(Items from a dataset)
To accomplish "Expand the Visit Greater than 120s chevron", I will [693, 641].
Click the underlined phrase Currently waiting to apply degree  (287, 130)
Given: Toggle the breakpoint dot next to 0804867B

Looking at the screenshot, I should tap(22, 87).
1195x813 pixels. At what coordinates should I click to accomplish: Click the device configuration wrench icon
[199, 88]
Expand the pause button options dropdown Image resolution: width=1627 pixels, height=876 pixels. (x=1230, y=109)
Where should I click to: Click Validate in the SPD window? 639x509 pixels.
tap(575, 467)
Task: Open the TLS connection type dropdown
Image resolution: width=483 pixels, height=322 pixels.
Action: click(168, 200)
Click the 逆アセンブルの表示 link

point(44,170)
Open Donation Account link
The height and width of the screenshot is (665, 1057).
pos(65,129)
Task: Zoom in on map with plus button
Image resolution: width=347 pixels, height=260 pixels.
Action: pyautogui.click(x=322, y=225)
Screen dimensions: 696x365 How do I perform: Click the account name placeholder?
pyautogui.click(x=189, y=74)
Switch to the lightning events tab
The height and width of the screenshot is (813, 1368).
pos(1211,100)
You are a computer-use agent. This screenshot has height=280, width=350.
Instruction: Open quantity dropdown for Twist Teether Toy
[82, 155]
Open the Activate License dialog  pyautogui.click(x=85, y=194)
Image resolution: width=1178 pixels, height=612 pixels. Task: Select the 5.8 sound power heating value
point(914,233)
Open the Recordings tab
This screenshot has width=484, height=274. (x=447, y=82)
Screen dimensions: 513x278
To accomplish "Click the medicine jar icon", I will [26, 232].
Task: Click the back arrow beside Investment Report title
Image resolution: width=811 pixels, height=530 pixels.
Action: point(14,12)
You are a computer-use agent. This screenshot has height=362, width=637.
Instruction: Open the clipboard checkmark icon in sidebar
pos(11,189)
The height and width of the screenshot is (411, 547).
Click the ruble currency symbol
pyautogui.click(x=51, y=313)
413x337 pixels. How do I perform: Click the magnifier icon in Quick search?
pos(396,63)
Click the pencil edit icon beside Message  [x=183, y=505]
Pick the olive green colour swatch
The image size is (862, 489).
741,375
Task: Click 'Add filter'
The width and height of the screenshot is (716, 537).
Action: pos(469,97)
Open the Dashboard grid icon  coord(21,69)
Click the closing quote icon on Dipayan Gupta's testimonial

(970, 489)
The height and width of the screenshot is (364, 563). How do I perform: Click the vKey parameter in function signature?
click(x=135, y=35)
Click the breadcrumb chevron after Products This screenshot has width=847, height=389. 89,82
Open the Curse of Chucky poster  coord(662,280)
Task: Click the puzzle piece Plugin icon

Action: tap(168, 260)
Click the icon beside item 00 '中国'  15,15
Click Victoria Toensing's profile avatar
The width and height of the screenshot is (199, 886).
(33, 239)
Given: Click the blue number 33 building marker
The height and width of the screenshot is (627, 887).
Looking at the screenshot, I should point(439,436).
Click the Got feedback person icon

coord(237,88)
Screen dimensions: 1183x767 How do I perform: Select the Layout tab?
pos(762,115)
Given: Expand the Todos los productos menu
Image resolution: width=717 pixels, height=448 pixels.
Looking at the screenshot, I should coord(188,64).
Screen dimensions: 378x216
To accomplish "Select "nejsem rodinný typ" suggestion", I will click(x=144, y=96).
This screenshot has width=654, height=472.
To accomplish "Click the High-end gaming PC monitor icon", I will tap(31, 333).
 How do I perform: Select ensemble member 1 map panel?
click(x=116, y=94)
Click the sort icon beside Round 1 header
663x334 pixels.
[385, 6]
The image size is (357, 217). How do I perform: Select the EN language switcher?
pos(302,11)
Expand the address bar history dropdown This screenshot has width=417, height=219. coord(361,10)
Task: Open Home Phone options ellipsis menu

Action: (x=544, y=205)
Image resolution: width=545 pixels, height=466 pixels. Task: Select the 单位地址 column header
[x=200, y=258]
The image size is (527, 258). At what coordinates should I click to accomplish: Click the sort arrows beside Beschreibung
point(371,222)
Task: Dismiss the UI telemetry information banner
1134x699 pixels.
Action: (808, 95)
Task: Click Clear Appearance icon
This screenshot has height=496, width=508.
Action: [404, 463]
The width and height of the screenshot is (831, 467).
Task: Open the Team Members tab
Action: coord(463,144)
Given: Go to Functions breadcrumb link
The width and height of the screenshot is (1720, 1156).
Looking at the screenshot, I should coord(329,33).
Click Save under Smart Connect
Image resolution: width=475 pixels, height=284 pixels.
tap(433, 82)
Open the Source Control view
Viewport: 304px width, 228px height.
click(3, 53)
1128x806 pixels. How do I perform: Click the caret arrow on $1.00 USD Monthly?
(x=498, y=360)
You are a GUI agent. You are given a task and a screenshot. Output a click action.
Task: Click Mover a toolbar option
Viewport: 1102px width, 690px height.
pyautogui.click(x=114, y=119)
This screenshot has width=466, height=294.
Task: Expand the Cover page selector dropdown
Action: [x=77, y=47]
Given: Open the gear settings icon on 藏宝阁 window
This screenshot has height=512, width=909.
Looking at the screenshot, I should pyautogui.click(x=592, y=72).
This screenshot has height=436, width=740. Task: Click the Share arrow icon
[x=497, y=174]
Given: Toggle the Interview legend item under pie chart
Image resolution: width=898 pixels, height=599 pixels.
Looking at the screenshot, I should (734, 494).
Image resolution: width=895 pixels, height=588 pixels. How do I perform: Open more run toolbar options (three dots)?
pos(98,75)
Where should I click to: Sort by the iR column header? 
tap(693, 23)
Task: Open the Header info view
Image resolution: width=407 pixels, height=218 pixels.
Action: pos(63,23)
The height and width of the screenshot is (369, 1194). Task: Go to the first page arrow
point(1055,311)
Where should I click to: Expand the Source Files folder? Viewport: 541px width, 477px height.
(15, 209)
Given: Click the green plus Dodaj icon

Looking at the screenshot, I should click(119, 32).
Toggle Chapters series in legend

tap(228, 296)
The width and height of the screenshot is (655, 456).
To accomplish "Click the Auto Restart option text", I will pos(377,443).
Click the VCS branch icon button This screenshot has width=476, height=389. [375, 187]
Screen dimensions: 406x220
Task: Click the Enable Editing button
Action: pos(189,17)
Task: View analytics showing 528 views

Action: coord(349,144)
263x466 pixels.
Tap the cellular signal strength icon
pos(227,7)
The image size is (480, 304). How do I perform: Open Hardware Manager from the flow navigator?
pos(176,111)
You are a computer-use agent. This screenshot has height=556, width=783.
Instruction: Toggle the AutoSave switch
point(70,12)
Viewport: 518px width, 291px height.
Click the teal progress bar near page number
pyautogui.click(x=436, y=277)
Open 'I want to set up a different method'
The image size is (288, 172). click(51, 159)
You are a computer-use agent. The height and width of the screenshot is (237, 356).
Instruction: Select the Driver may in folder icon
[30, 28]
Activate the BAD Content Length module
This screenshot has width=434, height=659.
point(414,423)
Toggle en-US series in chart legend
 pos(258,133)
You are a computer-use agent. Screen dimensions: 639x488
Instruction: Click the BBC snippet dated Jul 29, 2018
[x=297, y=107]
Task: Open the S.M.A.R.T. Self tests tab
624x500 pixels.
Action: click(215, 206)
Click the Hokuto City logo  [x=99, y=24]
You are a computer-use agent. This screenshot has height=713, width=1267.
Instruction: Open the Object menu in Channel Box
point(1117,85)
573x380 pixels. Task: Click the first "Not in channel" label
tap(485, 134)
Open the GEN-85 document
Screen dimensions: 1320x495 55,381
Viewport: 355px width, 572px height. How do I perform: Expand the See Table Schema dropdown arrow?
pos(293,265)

§ Required work: Each record above must be given again exactly as written.

§ Solution for this exercise:
To accomplish "Expand the Visit Greater than 120s chevron", I will [693, 641].
Click the underlined phrase Currently waiting to apply degree  (287, 130)
Given: Toggle the breakpoint dot next to 0804867B

Looking at the screenshot, I should tap(22, 87).
1195x813 pixels. At what coordinates should I click to accomplish: Click the device configuration wrench icon
[199, 88]
Expand the pause button options dropdown Image resolution: width=1627 pixels, height=876 pixels. (x=1230, y=109)
Where should I click to: Click Validate in the SPD window? 639x509 pixels.
tap(575, 467)
Task: Open the TLS connection type dropdown
Image resolution: width=483 pixels, height=322 pixels.
Action: click(168, 200)
Click the 逆アセンブルの表示 link

point(44,170)
Open Donation Account link
The height and width of the screenshot is (665, 1057).
pos(65,129)
Task: Zoom in on map with plus button
Image resolution: width=347 pixels, height=260 pixels.
Action: pyautogui.click(x=322, y=225)
Screen dimensions: 696x365 How do I perform: Click the account name placeholder?
pyautogui.click(x=189, y=74)
Switch to the lightning events tab
The height and width of the screenshot is (813, 1368).
pos(1211,100)
You are a computer-use agent. This screenshot has height=280, width=350.
Instruction: Open quantity dropdown for Twist Teether Toy
[82, 155]
Open the Activate License dialog  pyautogui.click(x=85, y=194)
Image resolution: width=1178 pixels, height=612 pixels. Task: Select the 5.8 sound power heating value
point(914,233)
Open the Recordings tab
This screenshot has width=484, height=274. (x=447, y=82)
Screen dimensions: 513x278
To accomplish "Click the medicine jar icon", I will [26, 232].
Task: Click the back arrow beside Investment Report title
Image resolution: width=811 pixels, height=530 pixels.
Action: point(14,12)
You are a computer-use agent. This screenshot has height=362, width=637.
Instruction: Open the clipboard checkmark icon in sidebar
pos(11,189)
The height and width of the screenshot is (411, 547).
Click the ruble currency symbol
pyautogui.click(x=51, y=313)
413x337 pixels. How do I perform: Click the magnifier icon in Quick search?
pos(396,63)
Click the pencil edit icon beside Message  [x=183, y=505]
Pick the olive green colour swatch
The image size is (862, 489).
741,375
Task: Click 'Add filter'
The width and height of the screenshot is (716, 537).
Action: pos(469,97)
Open the Dashboard grid icon  coord(21,69)
Click the closing quote icon on Dipayan Gupta's testimonial

(970, 489)
The height and width of the screenshot is (364, 563). How do I perform: Click the vKey parameter in function signature?
click(x=135, y=35)
Click the breadcrumb chevron after Products This screenshot has width=847, height=389. 89,82
Open the Curse of Chucky poster  coord(662,280)
Task: Click the puzzle piece Plugin icon

Action: tap(168, 260)
Click the icon beside item 00 '中国'  15,15
Click Victoria Toensing's profile avatar
The width and height of the screenshot is (199, 886).
(33, 239)
Given: Click the blue number 33 building marker
The height and width of the screenshot is (627, 887).
Looking at the screenshot, I should point(439,436).
Click the Got feedback person icon

coord(237,88)
Screen dimensions: 1183x767 How do I perform: Select the Layout tab?
pos(762,115)
Given: Expand the Todos los productos menu
Image resolution: width=717 pixels, height=448 pixels.
Looking at the screenshot, I should coord(188,64).
Screen dimensions: 378x216
To accomplish "Select "nejsem rodinný typ" suggestion", I will click(x=144, y=96).
This screenshot has width=654, height=472.
To accomplish "Click the High-end gaming PC monitor icon", I will tap(31, 333).
 How do I perform: Select ensemble member 1 map panel?
click(x=116, y=94)
Click the sort icon beside Round 1 header
663x334 pixels.
[385, 6]
The image size is (357, 217). How do I perform: Select the EN language switcher?
pos(302,11)
Expand the address bar history dropdown This screenshot has width=417, height=219. coord(361,10)
Task: Open Home Phone options ellipsis menu

Action: (x=544, y=205)
Image resolution: width=545 pixels, height=466 pixels. Task: Select the 单位地址 column header
[x=200, y=258]
The image size is (527, 258). At what coordinates should I click to accomplish: Click the sort arrows beside Beschreibung
point(371,222)
Task: Dismiss the UI telemetry information banner
1134x699 pixels.
Action: (808, 95)
Task: Click Clear Appearance icon
This screenshot has height=496, width=508.
Action: [404, 463]
The width and height of the screenshot is (831, 467).
Task: Open the Team Members tab
Action: coord(463,144)
Given: Go to Functions breadcrumb link
The width and height of the screenshot is (1720, 1156).
Looking at the screenshot, I should coord(329,33).
Click Save under Smart Connect
Image resolution: width=475 pixels, height=284 pixels.
tap(433, 82)
Open the Source Control view
Viewport: 304px width, 228px height.
click(3, 53)
1128x806 pixels. How do I perform: Click the caret arrow on $1.00 USD Monthly?
(x=498, y=360)
You are a GUI agent. You are given a task and a screenshot. Output a click action.
Task: Click Mover a toolbar option
Viewport: 1102px width, 690px height.
pyautogui.click(x=114, y=119)
This screenshot has width=466, height=294.
Task: Expand the Cover page selector dropdown
Action: [x=77, y=47]
Given: Open the gear settings icon on 藏宝阁 window
This screenshot has height=512, width=909.
Looking at the screenshot, I should pyautogui.click(x=592, y=72).
This screenshot has height=436, width=740. Task: Click the Share arrow icon
[x=497, y=174]
Given: Toggle the Interview legend item under pie chart
Image resolution: width=898 pixels, height=599 pixels.
Looking at the screenshot, I should (734, 494).
Image resolution: width=895 pixels, height=588 pixels. How do I perform: Open more run toolbar options (three dots)?
pos(98,75)
Where should I click to: Sort by the iR column header? 
tap(693, 23)
Task: Open the Header info view
Image resolution: width=407 pixels, height=218 pixels.
Action: pos(63,23)
The height and width of the screenshot is (369, 1194). Task: Go to the first page arrow
point(1055,311)
Where should I click to: Expand the Source Files folder? Viewport: 541px width, 477px height.
(15, 209)
Given: Click the green plus Dodaj icon

Looking at the screenshot, I should click(119, 32).
Toggle Chapters series in legend

tap(228, 296)
The width and height of the screenshot is (655, 456).
To accomplish "Click the Auto Restart option text", I will pos(377,443).
Click the VCS branch icon button This screenshot has width=476, height=389. [375, 187]
Screen dimensions: 406x220
Task: Click the Enable Editing button
Action: pos(189,17)
Task: View analytics showing 528 views

Action: coord(349,144)
263x466 pixels.
Tap the cellular signal strength icon
pos(227,7)
The image size is (480, 304). How do I perform: Open Hardware Manager from the flow navigator?
pos(176,111)
You are a computer-use agent. This screenshot has height=556, width=783.
Instruction: Toggle the AutoSave switch
point(70,12)
Viewport: 518px width, 291px height.
Click the teal progress bar near page number
pyautogui.click(x=436, y=277)
Open 'I want to set up a different method'
The image size is (288, 172). click(51, 159)
You are a computer-use agent. The height and width of the screenshot is (237, 356).
Instruction: Select the Driver may in folder icon
[30, 28]
Activate the BAD Content Length module
This screenshot has width=434, height=659.
point(414,423)
Toggle en-US series in chart legend
 pos(258,133)
You are a computer-use agent. Screen dimensions: 639x488
Instruction: Click the BBC snippet dated Jul 29, 2018
[x=297, y=107]
Task: Open the S.M.A.R.T. Self tests tab
624x500 pixels.
Action: click(215, 206)
Click the Hokuto City logo  [x=99, y=24]
You are a computer-use agent. This screenshot has height=713, width=1267.
Instruction: Open the Object menu in Channel Box
point(1117,85)
573x380 pixels. Task: Click the first "Not in channel" label
tap(485, 134)
Open the GEN-85 document
Screen dimensions: 1320x495 55,381
Viewport: 355px width, 572px height. How do I perform: Expand the See Table Schema dropdown arrow?
pos(293,265)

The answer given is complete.